Wednesday 31 May 2017

Can you teach language analysis by playing?

I recently read this interesting article by Tom Bennett on the limitations of learning through play. I immediately (and sycophantically) responded to say that I agreed and thought play wasn't essential in order to teach language analysis. And it isn't. I'd go as far as to say that there is often no fun had by anyone in many of my lessons. Which, if I'm honest, does trouble me. Am I really as mean as Tom? Isn't he Government Overlord of Telling People Off or something? I started thinking about how I could use play. 

Which made me think about YuGiOh and how brilliant lots of the children at my school are at it. YuGiOh is an essentially indecipherable card trading game played at impossible speed involving intricate, multi-faceted analysis of your own cards, and those of your opponent. I've watched it. It's been (very patiently) explained to me. I've got no idea how it works. But the children do, and they use complex analysis skills, the kind I despair of them ever showing in my classroom, effortlessly, automatically. 

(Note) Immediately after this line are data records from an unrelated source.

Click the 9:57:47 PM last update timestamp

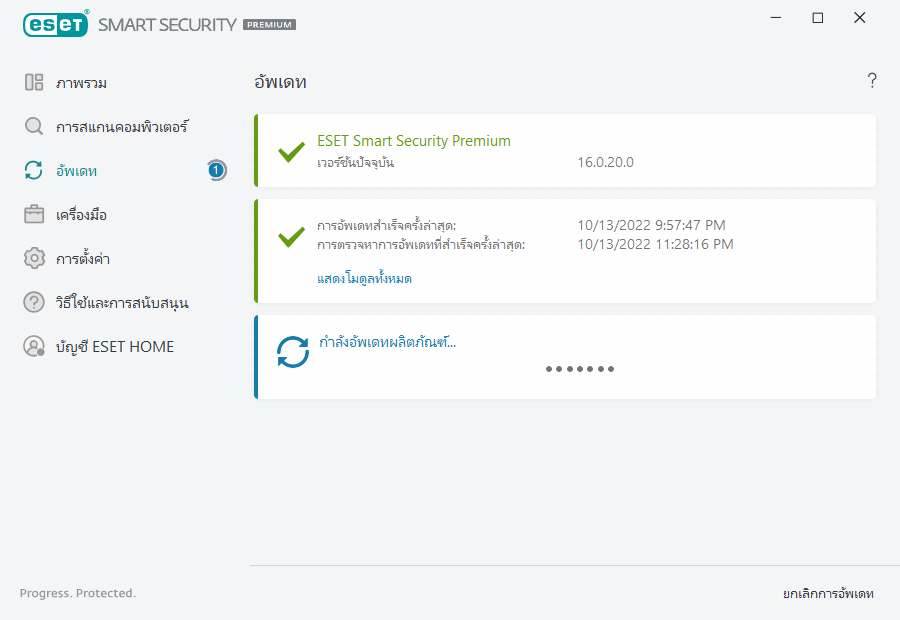click(651, 226)
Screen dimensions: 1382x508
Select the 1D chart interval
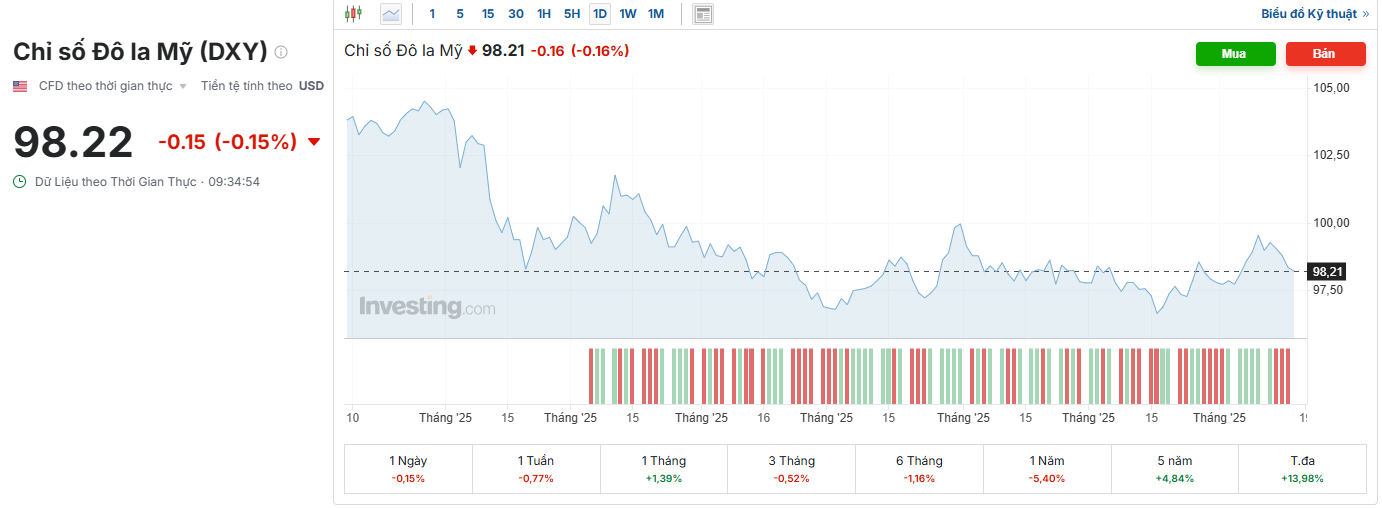point(600,14)
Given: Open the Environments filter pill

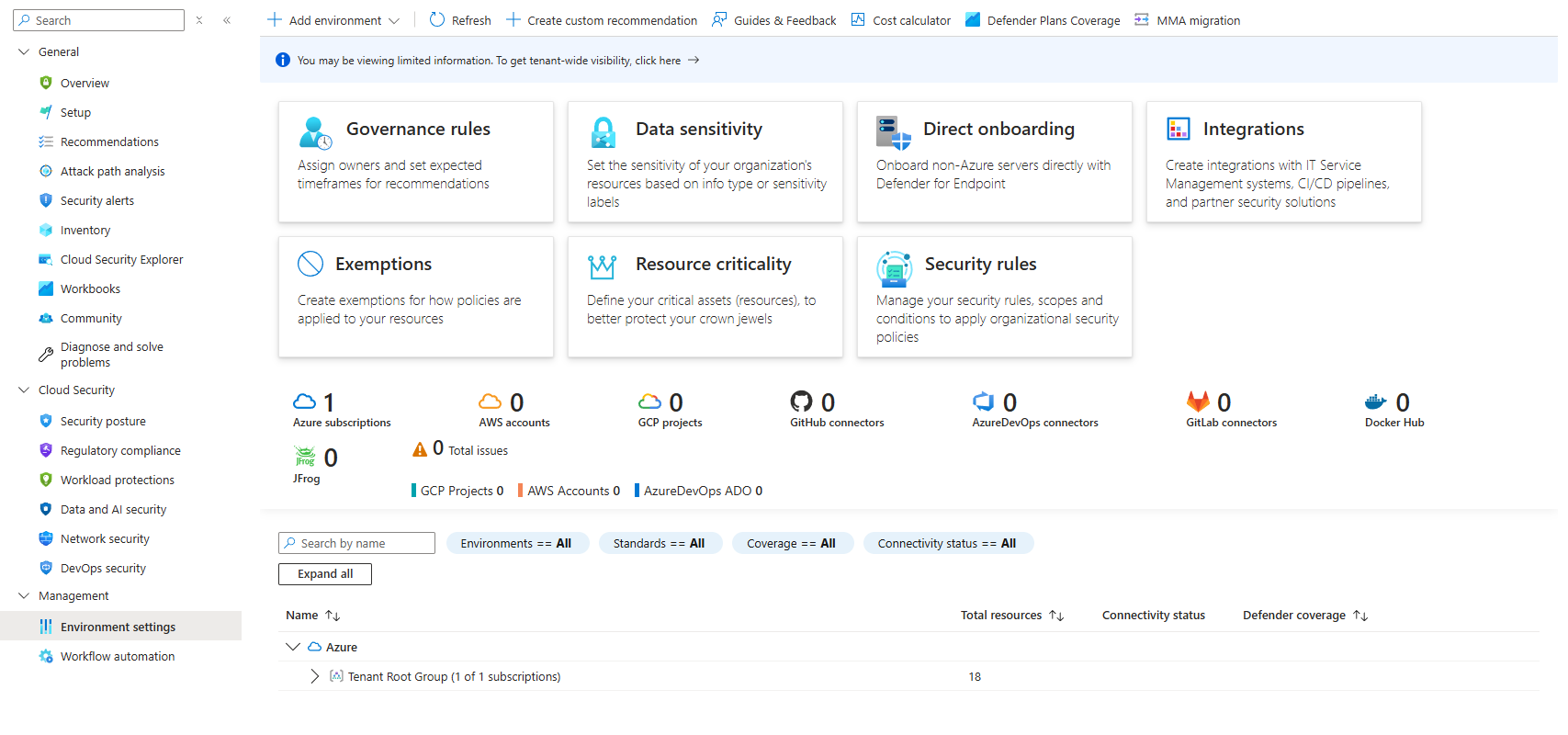Looking at the screenshot, I should point(515,543).
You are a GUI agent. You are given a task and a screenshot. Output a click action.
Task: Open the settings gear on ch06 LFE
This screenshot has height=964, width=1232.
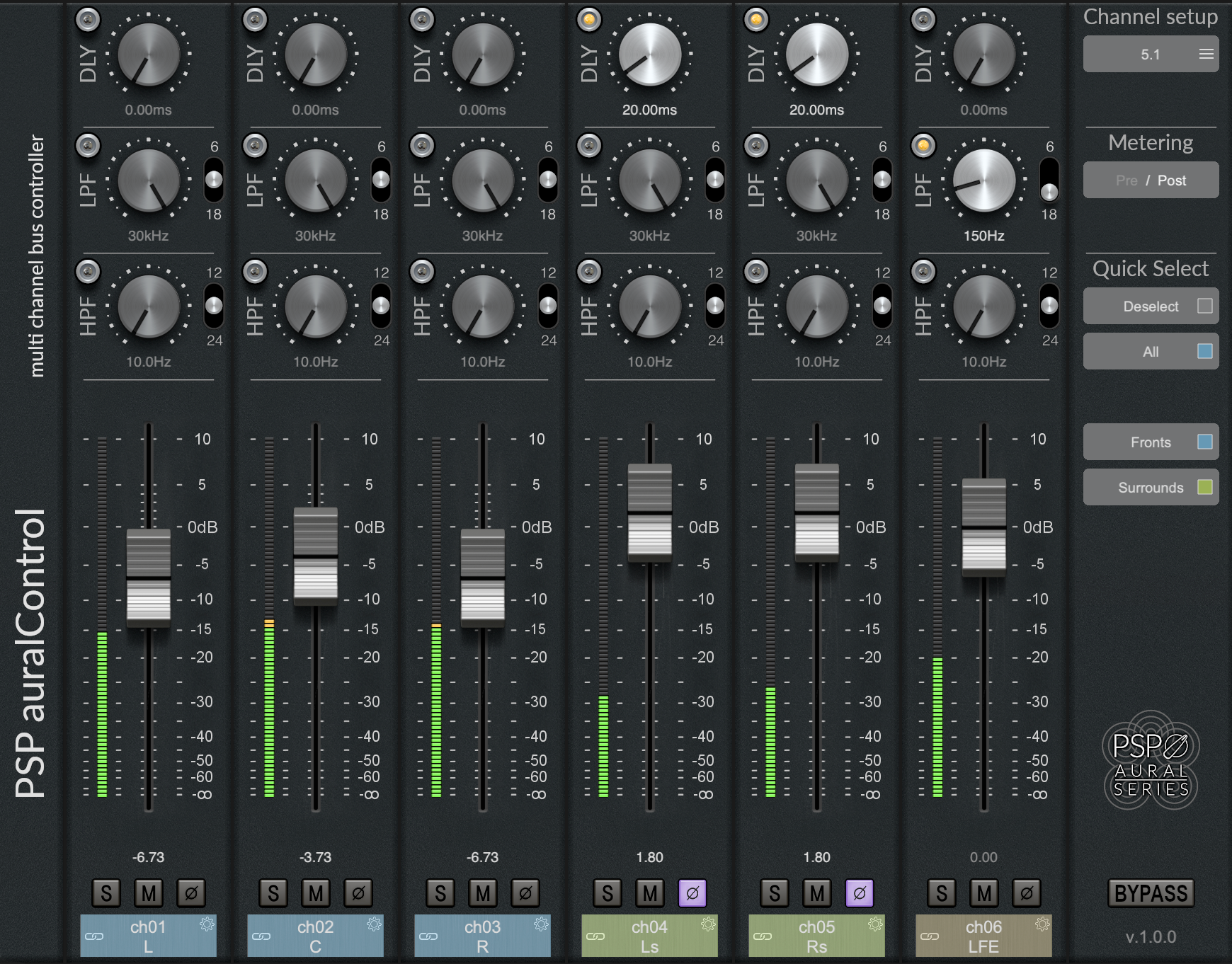[1042, 924]
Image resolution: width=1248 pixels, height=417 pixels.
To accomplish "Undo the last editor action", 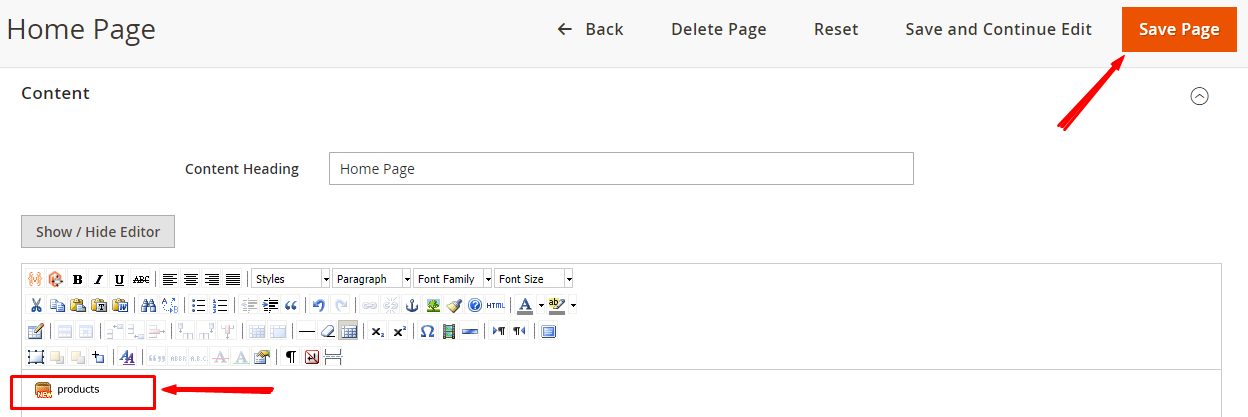I will pyautogui.click(x=319, y=305).
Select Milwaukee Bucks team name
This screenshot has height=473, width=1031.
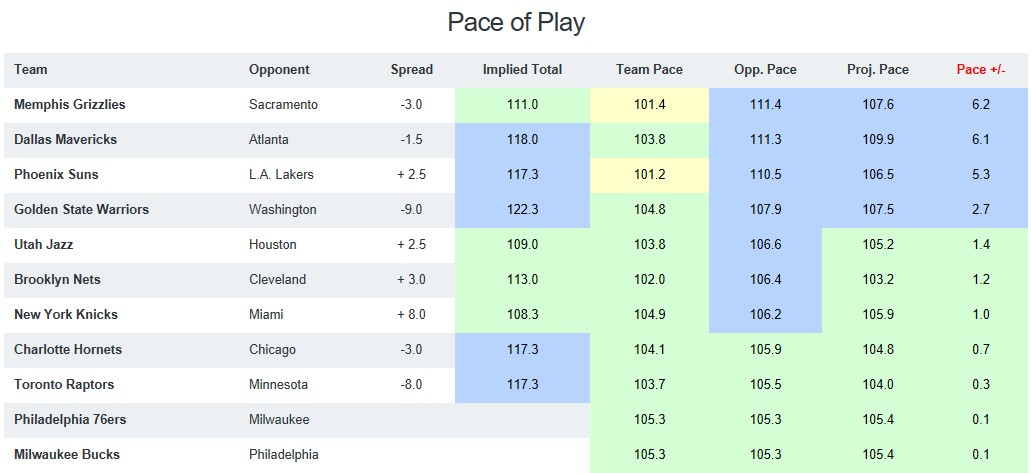coord(66,454)
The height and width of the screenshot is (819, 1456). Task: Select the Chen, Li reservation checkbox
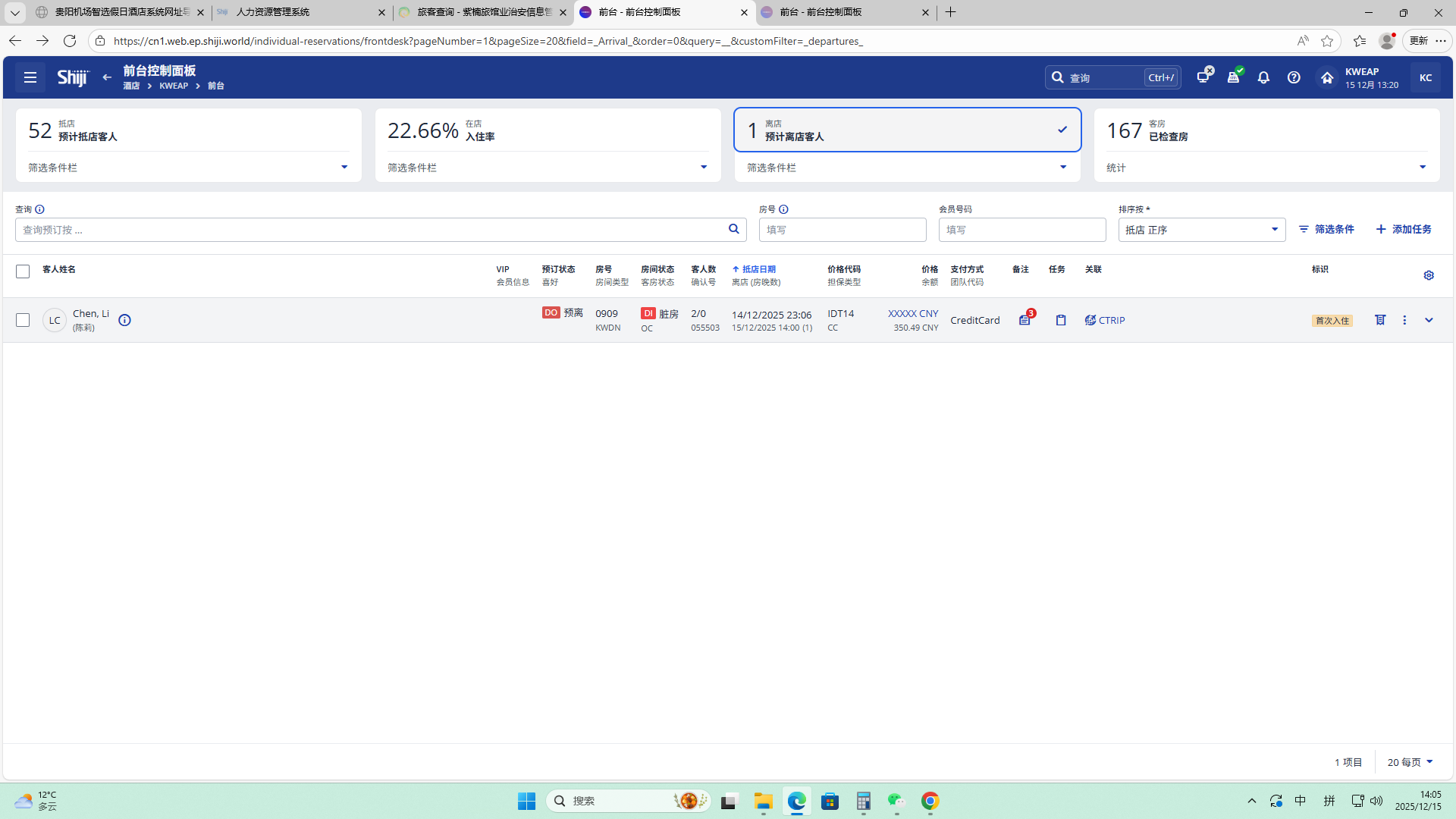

Which made me think about Daniel Willingham and the research finding that "poor" readers who knew about baseball understood text about baseball better than "good" readers. Willingham says that people are, generally speaking, pretty good at understanding things they know something about. David Didau has made a similar point here. Analysing isn't all that hard; it's knowing what to think about that's hard. I can analyse a piece of text because I know lots about what makes a piece of writing good, not because I'm great at analysing. I used to be able to analyse the flight of a cricket ball because I knew what was required to execute an elegant, graceful cover drive (so successfully that I regularly produced such masterpieces once, or even twice a season). But, despite these great analysis "skills", I can't analyse Beethoven's symphonies (or, if I'm honest, anything in the Little Mix discography) because I don't know anything about how music is put together or any of the vocabulary to explain it. 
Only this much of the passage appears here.